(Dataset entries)
»»

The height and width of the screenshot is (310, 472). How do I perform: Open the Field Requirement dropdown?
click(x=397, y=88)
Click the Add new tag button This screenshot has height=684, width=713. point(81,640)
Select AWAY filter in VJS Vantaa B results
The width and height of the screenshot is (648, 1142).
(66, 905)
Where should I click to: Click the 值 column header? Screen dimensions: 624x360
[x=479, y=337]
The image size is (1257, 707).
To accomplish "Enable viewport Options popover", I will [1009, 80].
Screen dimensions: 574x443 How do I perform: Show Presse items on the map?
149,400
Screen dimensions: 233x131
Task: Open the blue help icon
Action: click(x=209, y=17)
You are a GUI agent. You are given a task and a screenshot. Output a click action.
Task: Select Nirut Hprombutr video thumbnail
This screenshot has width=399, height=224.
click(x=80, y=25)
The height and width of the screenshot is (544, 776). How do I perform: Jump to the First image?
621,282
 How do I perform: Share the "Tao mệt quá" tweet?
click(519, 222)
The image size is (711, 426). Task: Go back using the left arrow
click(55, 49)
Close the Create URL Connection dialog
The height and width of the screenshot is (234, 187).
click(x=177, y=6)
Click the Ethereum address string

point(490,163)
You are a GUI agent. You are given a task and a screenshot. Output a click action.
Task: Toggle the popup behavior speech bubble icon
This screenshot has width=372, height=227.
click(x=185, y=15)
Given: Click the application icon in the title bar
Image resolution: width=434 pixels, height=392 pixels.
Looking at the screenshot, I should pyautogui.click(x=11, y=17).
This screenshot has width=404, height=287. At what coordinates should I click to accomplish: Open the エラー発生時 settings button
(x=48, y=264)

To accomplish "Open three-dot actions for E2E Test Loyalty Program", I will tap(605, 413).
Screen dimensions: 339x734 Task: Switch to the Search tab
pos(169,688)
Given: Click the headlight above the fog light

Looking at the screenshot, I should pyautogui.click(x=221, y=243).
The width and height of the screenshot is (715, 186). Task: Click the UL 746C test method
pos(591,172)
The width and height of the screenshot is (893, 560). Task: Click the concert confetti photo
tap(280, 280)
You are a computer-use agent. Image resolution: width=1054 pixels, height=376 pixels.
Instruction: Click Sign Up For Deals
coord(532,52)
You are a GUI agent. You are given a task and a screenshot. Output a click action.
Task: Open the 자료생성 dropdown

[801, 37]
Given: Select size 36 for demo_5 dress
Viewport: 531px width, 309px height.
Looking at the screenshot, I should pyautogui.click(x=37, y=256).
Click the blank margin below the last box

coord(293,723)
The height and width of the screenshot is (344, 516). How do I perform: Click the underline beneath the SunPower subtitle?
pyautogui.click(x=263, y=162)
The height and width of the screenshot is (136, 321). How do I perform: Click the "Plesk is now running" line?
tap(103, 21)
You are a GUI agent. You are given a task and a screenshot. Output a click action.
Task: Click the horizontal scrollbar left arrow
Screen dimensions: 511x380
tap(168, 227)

««

__Problem to work on__
Could you state how many lines of the data include the word "will"? Only the number is needed.

__Answer to the problem__
2